The first-ever WSFA Small Press Award winner was announced Saturday at Capclave, in Rockville, Maryland, just outside Washington, D.C. (The Washington Science Fiction Association runs Capclave, which replaced Disclave, one of the older and better American regional conventions, after an incident in 1997 involving the sprinkler system and a New York City cop who was into bondage. It’s a long story.) The winning story was “El Regalo” by Peter S. Beagle, from his Tachyon collection The Line Between.
Accepting the award for Peter Beagle was . . . me.
You can imagine how delighted I was. Peter S. Beagle is an important figure in modern fantasy and a personal hero of mine. I was a teenager when I discovered The Last Unicorn and A Fine and Private Place, and realized that major fantasy work was being written by somebody who was still alive. (Okay, Tolkien was still alive back then too. But even then we all knew we were going to have to wait until he was dead for his next book.) And of course I thought: If he can do it, then why not me? It was a major goad to my ambitions.
Here’s the speech I was given to read:
My notion of a literary award generally involves first-class flights, lavish financial compensations, incredibly costly dinners, and four-star hotel accommodations complete with hot and cold-running groupies. The way I look at it, if it's good enough for Harlan, it's good enough for me. But I gladly make an exception in this case, because (and I know this is a cliche), far more than the mighty international conglomerate, it is the small press, the minuscule press, that remains, and will surely remain, the life force behind what we here create.
The saying, Freedom of the press belongs to the person who owns one, is perfectly true; there is a reason that - even in the age of the Internet - dictatorships, juntas and fascist mobs still physically destroy every printing facility they can reach. In the end, as I'm happy to say, and as every jefe maximo knows, literature and literacy itself are always the enemy.

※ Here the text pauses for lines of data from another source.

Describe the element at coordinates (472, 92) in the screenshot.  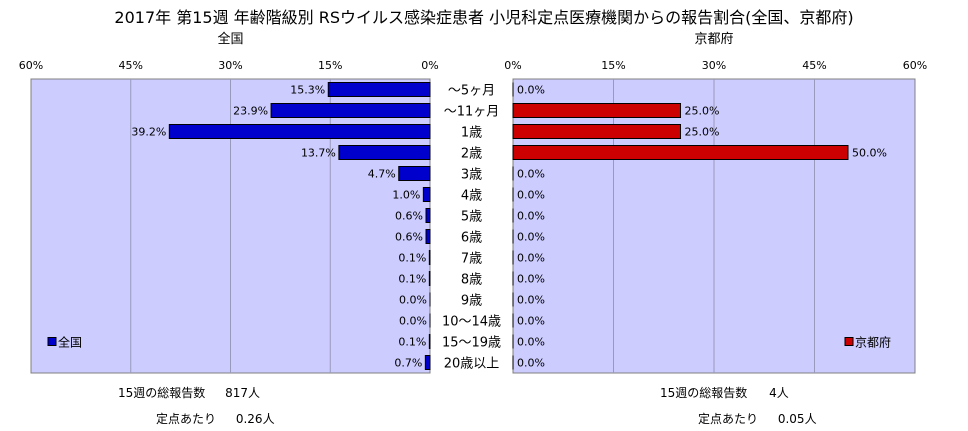
I see `category-label: ～5ヶ月` at that location.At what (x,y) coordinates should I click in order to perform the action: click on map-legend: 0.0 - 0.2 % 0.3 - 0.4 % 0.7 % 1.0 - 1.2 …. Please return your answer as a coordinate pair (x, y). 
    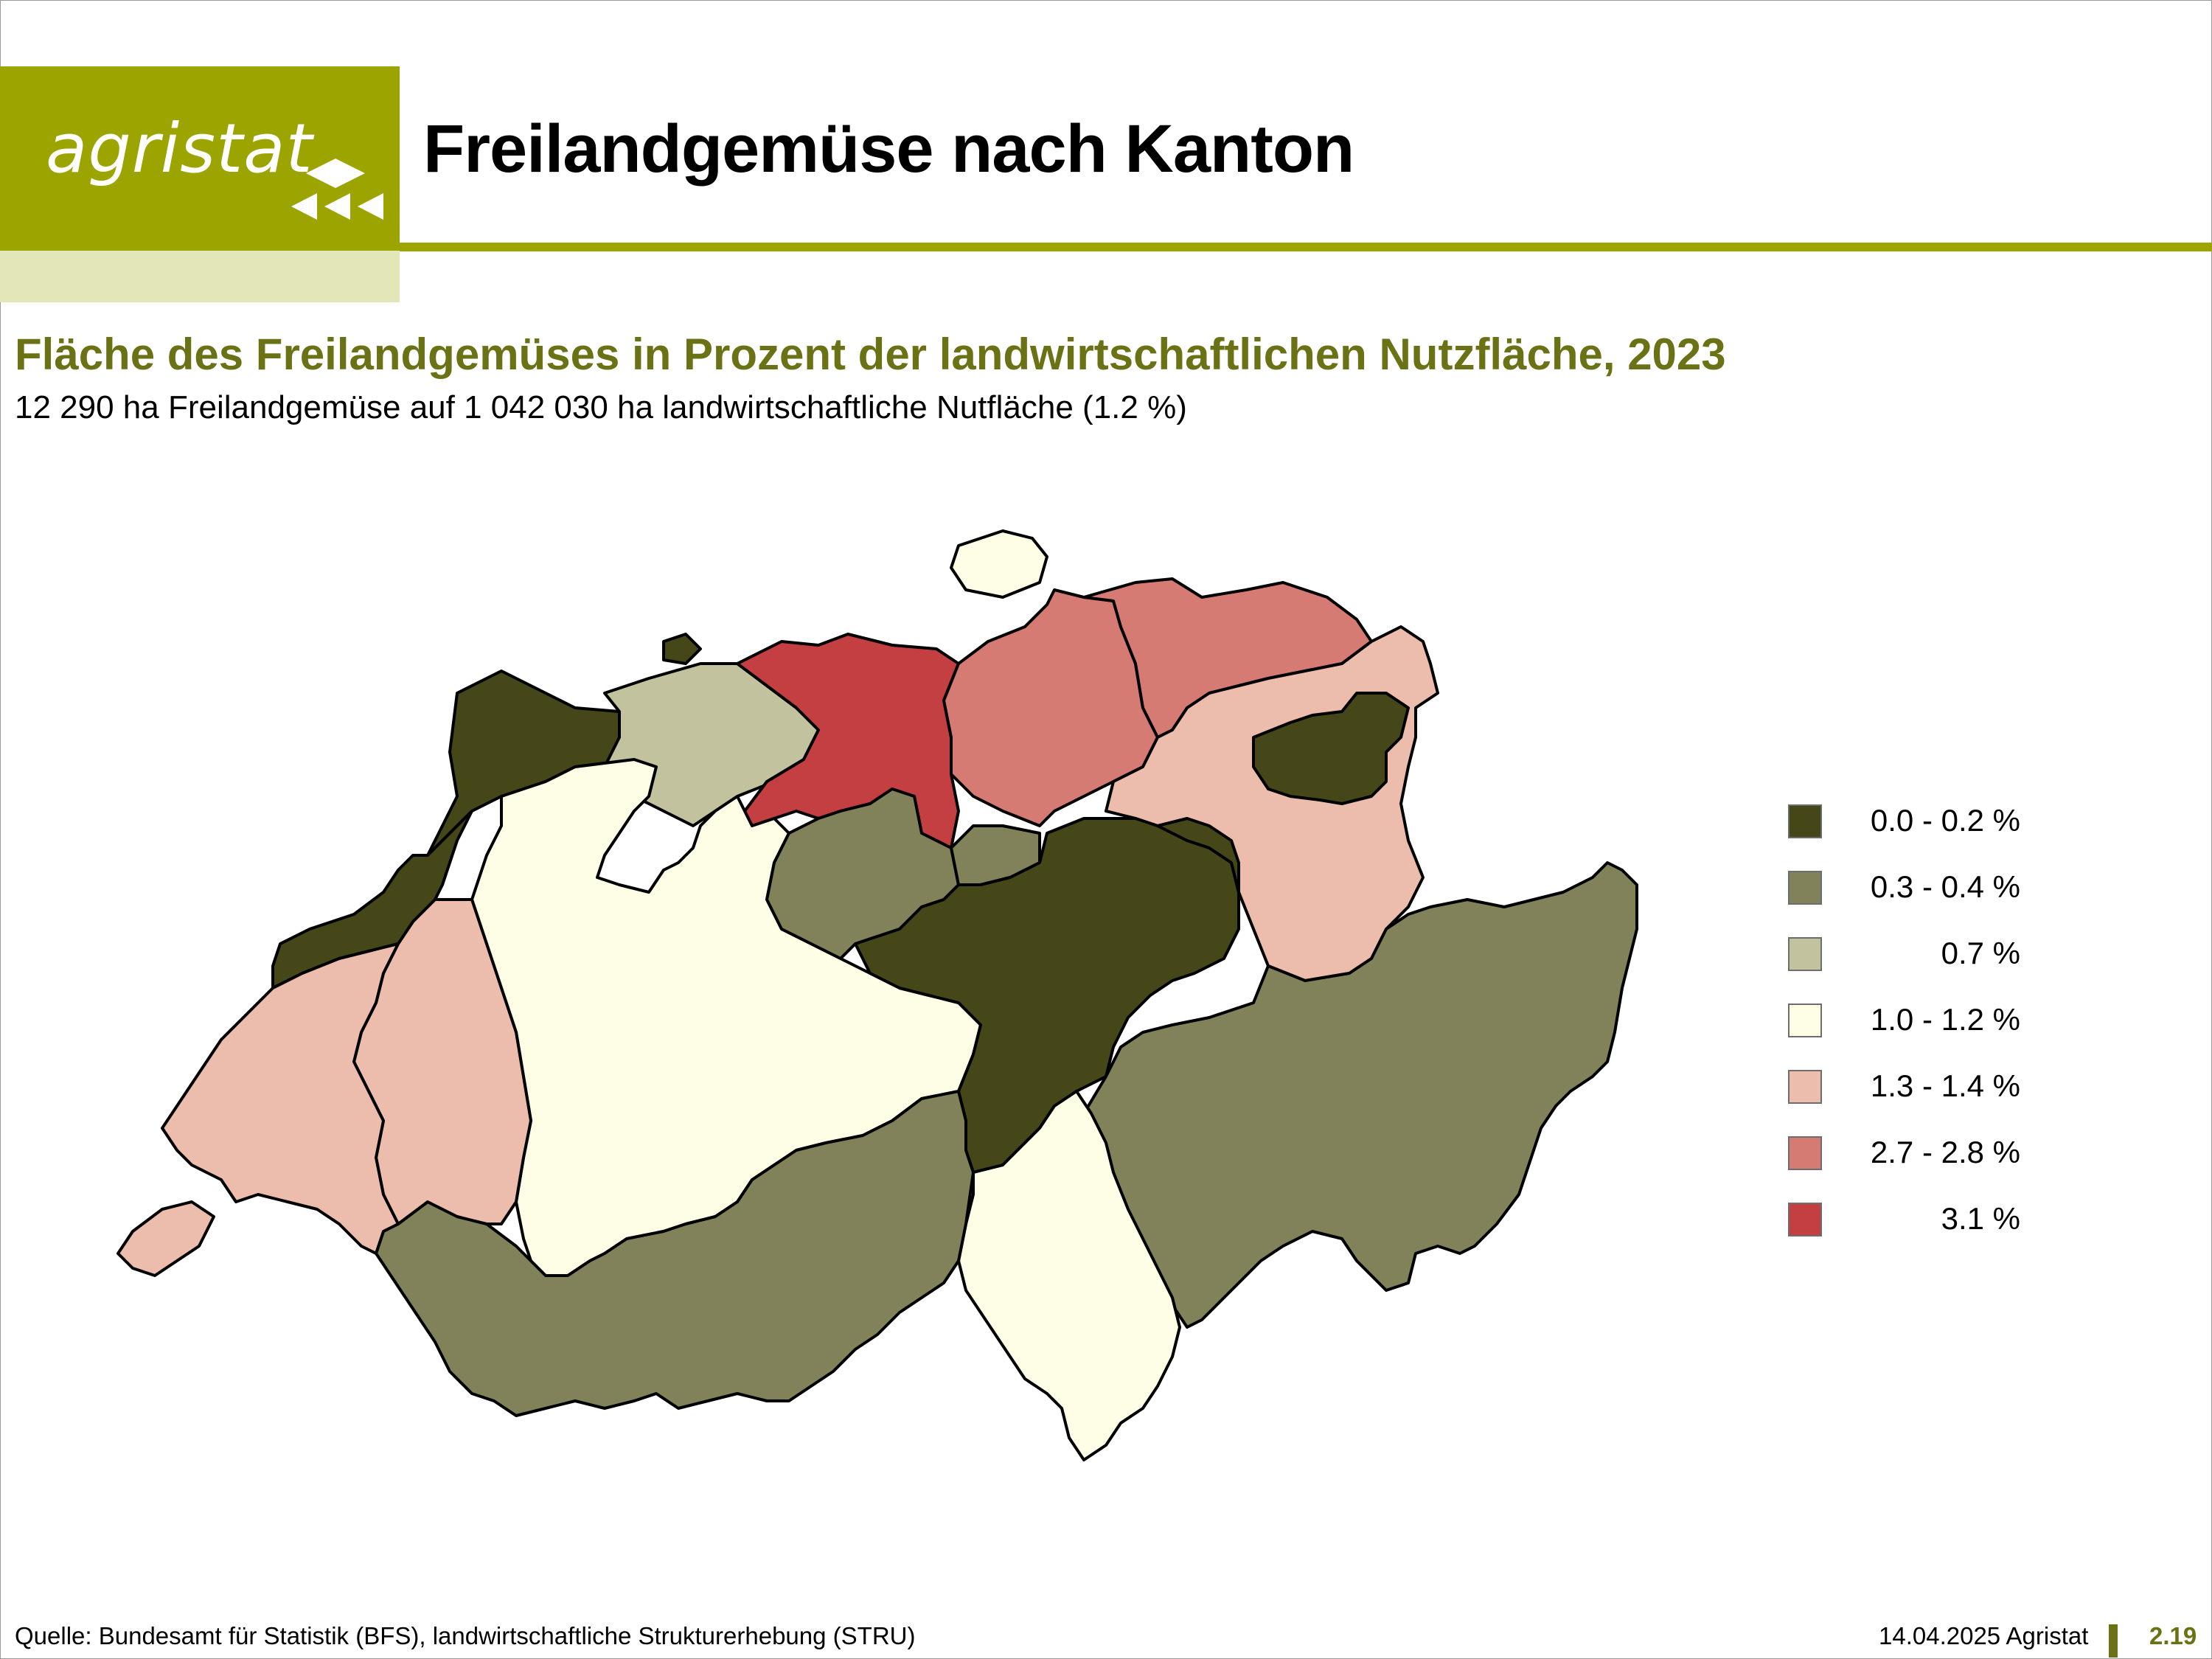
    Looking at the image, I should click on (1910, 1032).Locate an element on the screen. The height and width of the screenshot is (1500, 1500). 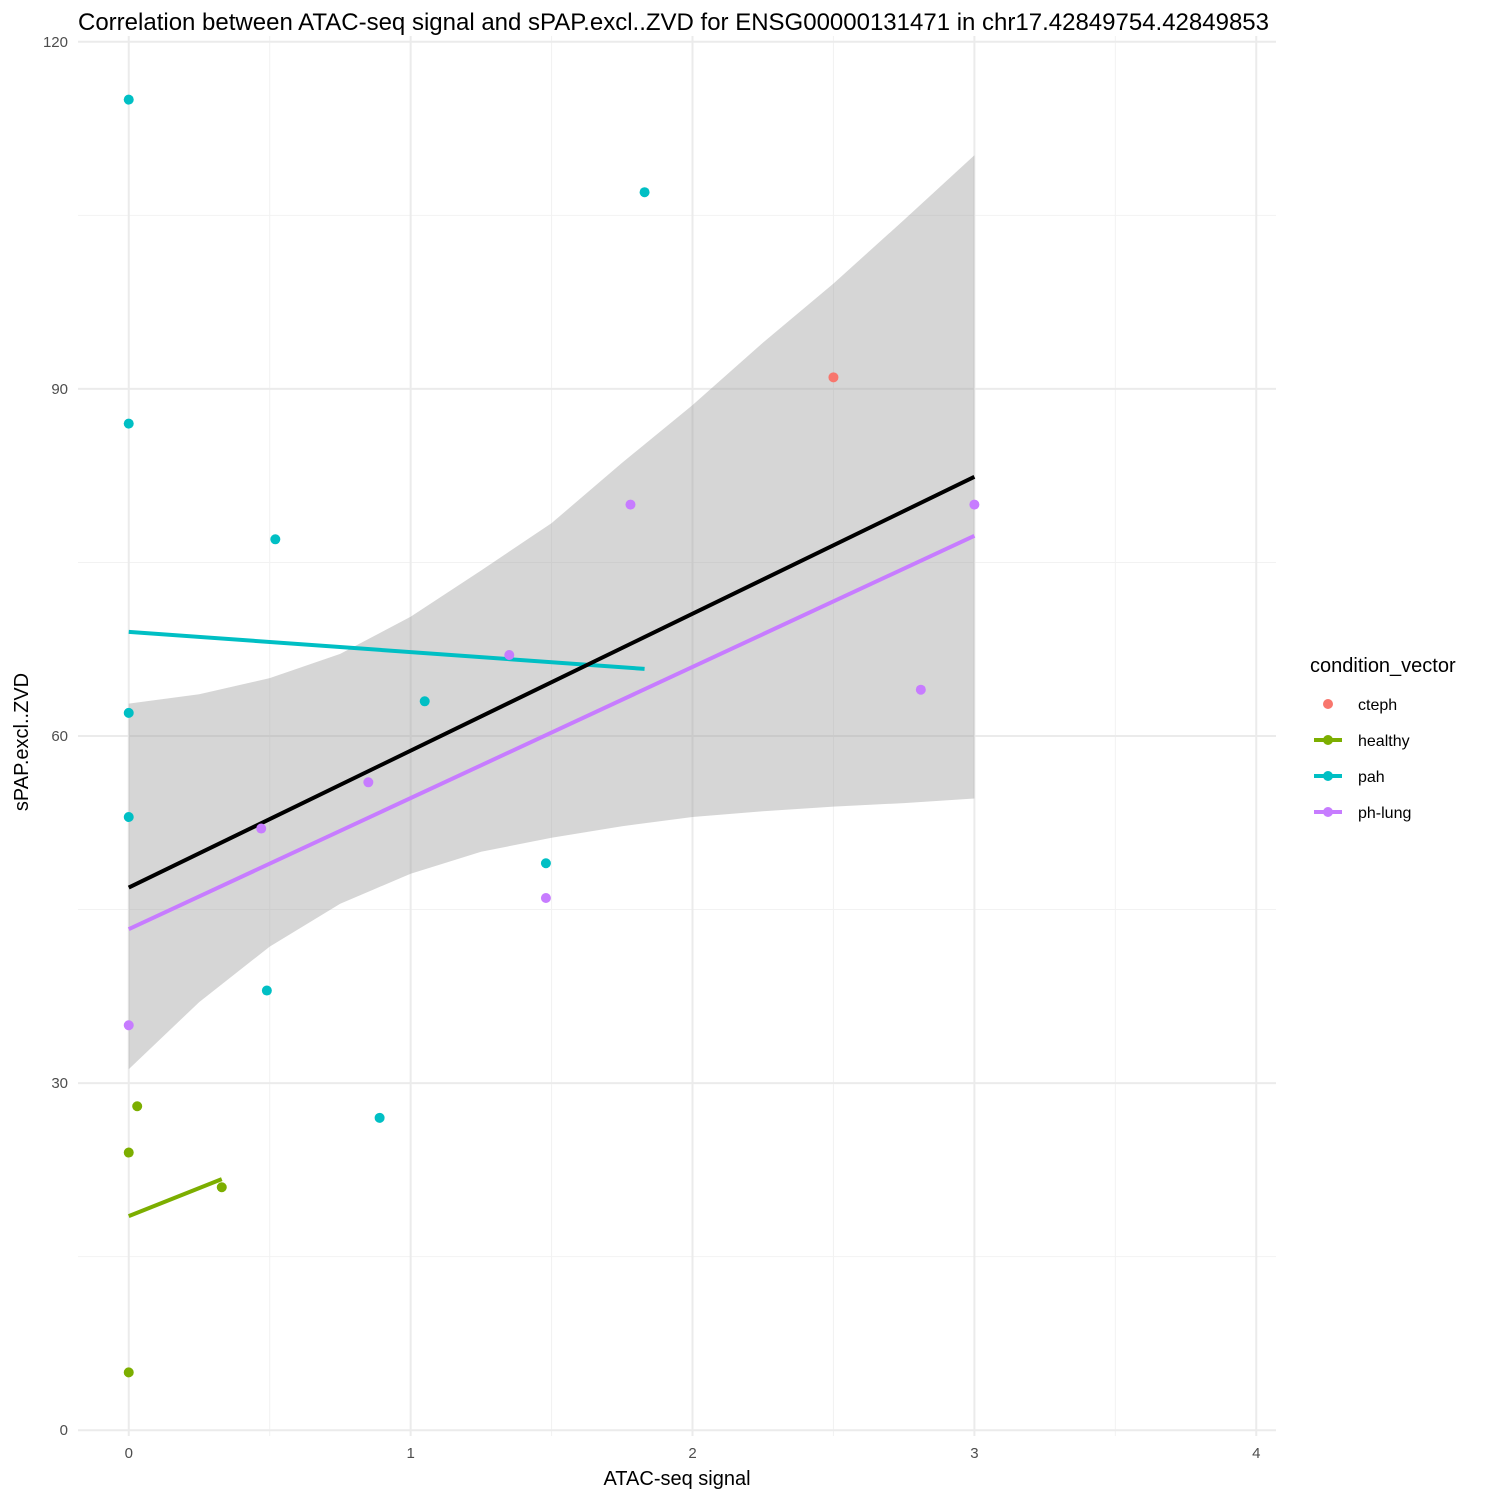
y-axis-ticks: 0 30 60 90 120 is located at coordinates (56, 736).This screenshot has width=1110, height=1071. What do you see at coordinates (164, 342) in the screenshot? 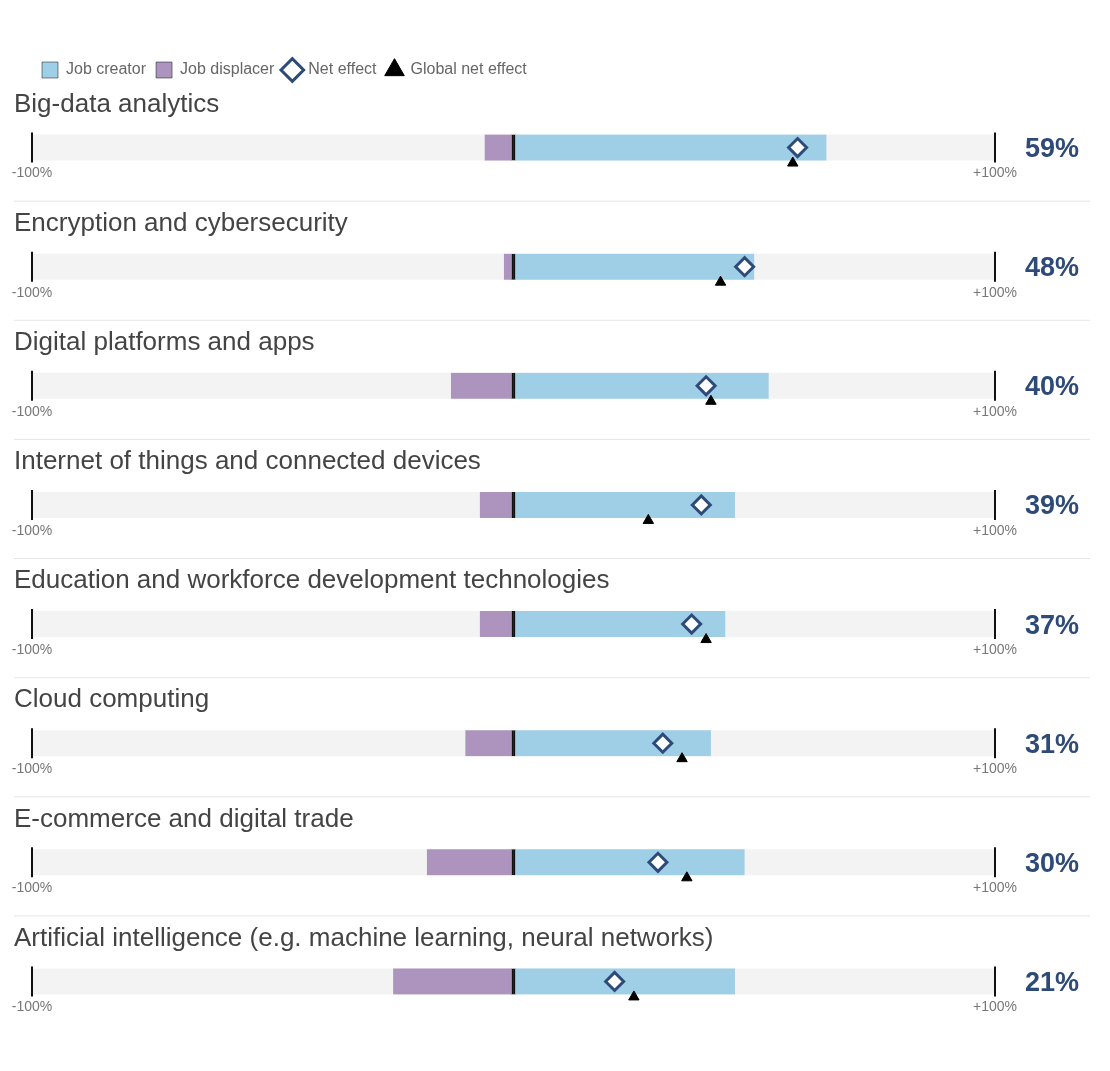
I see `y-tick-label: Digital platforms and apps` at bounding box center [164, 342]. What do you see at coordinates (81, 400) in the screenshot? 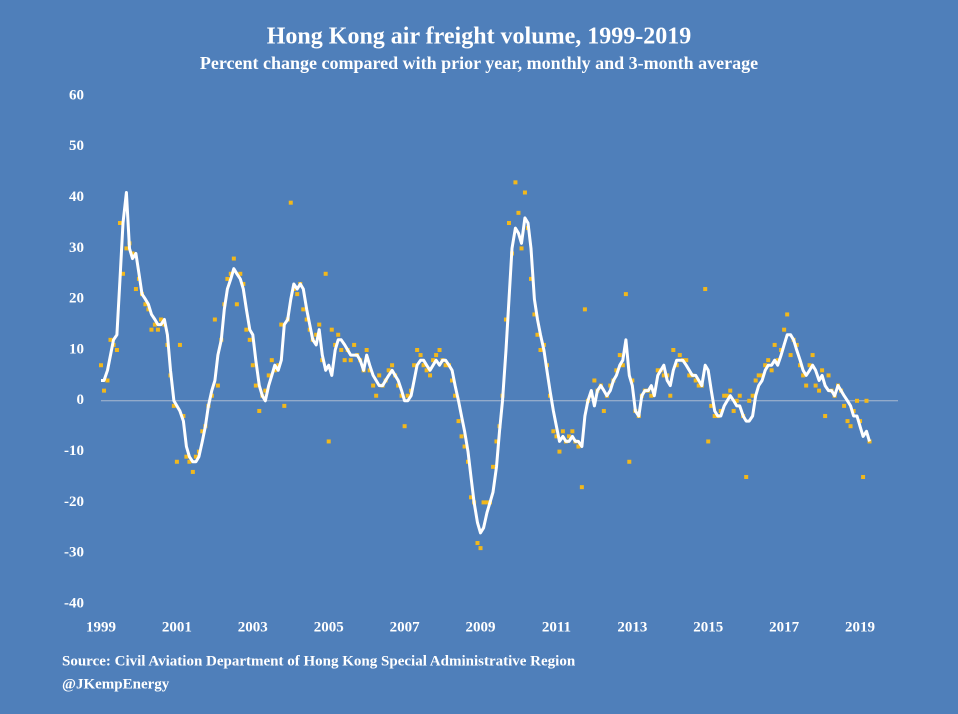
I see `y-tick-label: 0` at bounding box center [81, 400].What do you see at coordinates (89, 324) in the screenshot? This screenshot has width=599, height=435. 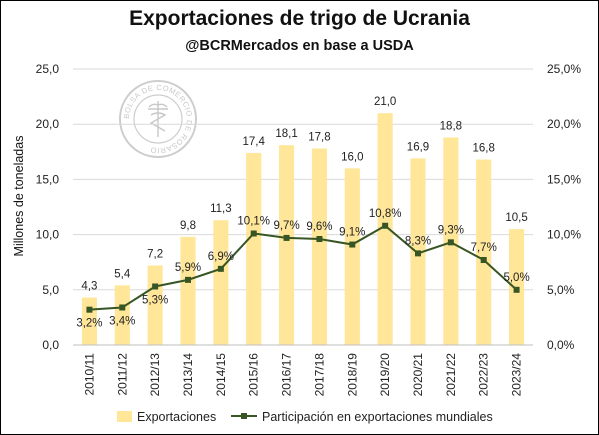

And yet, somehow - call it samizdat, or anything else you like - the small press survives; the smudgy mimeograph, the battered copier, always rises again from the bloody shambles. Always, at whatever cost. Always.
Therefore I am grateful for this award, and will treasure it for everything it represents. Later for the Pulitzer, or the National Book Award. This will do me fine.
The audience, I should note, laughed at all the right places and none of the wrong ones, and gave the great man a thunderous standing ovation at the end.